At issue are attempts by the U.S. Securities and Exchange Commission to investigate possible fraud at Longtop Financial Technologies Ltd, one of dozens of U.S.-listed companies based in China that have been caught up in accounting scandals.
The SEC raised the ante last week by seeking a federal court order to force the Shanghai arm of accounting giant Deloitte to turn over its work papers on Longtop. Deloitte has resisted, saying Chinese law prohibits it from turning over documents to foreign regulators.
“Uniformly, the courts have enforced SEC subpoenas because the SEC has such extraordinarily broad subpoena power in its enabling statutes,” said Duke University securities law professor James Cox.
That power can reach beyond U.S. borders in such cases as this one, since Longtop’s shares trade in the United States. Yet even if the SEC wins in court, the case will come down to whether the Chinese authorities cooperate in seeing the court order honored, legal experts said.
U.S. powers to enforce the order are limited. “You are not sending the U.S. Marshals over to China to enforce this,” said Adam Pritchard, a professor at the University of Michigan Law School who specializes in securities law.
Lawyers representing investors who have lost billions of dollars on investments in China-based companies have long complained that their cases have been thwarted by trouble gathering crucial evidence from foreign audit firms.
Auditors have resisted turning over documents, fearing repercussions for violating China’s state secrets laws.
The U.S. auditor watchdog, the Public Company Accounting Oversight Board, has been frustrated also in attempts to inspect auditors in China despite meetings with Chinese authorities to search for common ground.
“I think they (Chinese authorities) are less concerned with whether they make the SEC happy, but they do need to make investors comfortable that the quality and extent of audits and financial reports meets the needs of those investors,” said Jim Feltman, national co-leader of litigation, investigative and intelligence services for Mesirow Financial Consulting.
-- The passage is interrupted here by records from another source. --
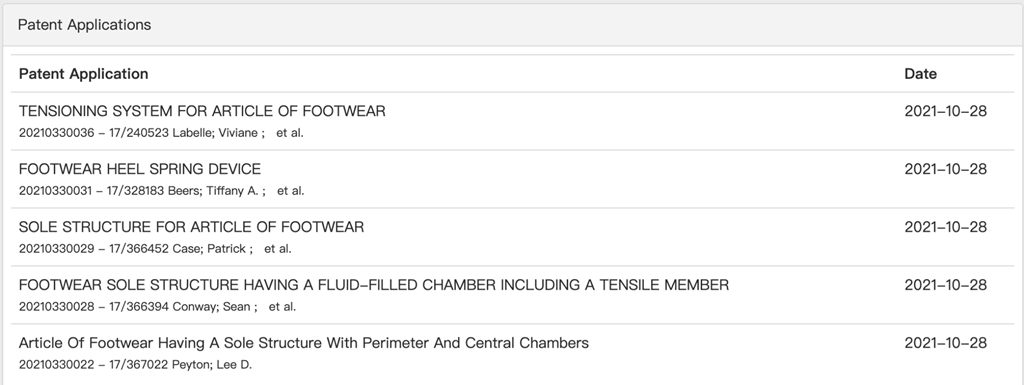Click 'et al.' beside Labelle; Viviane
The width and height of the screenshot is (1024, 385).
pyautogui.click(x=290, y=133)
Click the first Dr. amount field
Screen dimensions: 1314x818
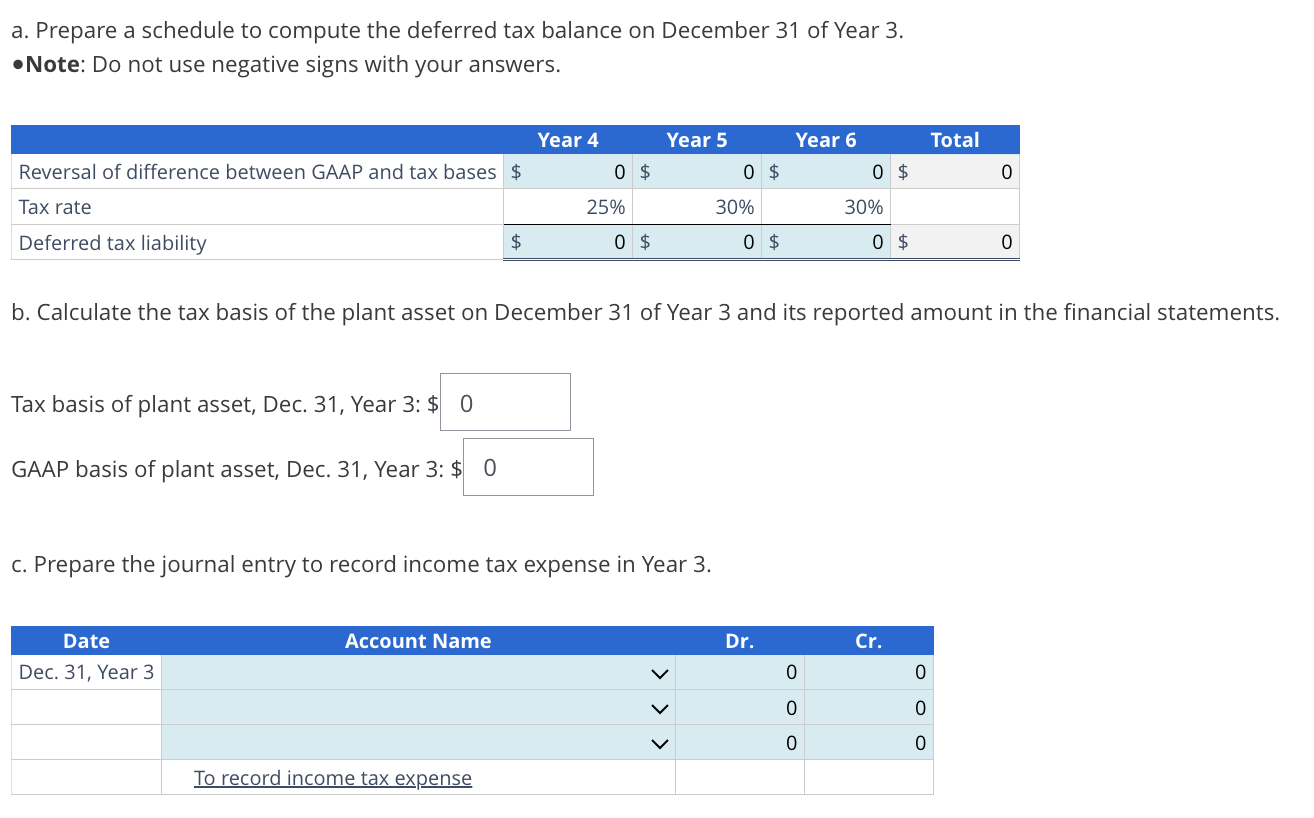(x=740, y=672)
“I would expect that competing regulatory agencies need to find a protocol to work these things out, and that domestic courts are not going to be an effective tool in that process,” Feltman said.
The accounting scandals have already raised questions about whether companies not subject to U.S. rules should be selling shares in the United States, and that issue will only take on more importance as the legal battle escalates.
“The solution to me is to say, ‘If you’re publicly listed in the United States, then you have to use an accountant whose work papers are available in the United States,'” said Herbert Milstein, a partner at Cohen Milstein who represented investors in a 2007 lawsuit against China-based LDK Solar Co Ltd that was settled for $16 million.
Milstein suggested as much in a letter to the SEC last year, though he said he has not heard back from the agency.
A federal judge in the LDK case last year expressed shock that companies whose audit documents are outside the reach of U.S. courts are allowed to list shares on U.S. exchanges.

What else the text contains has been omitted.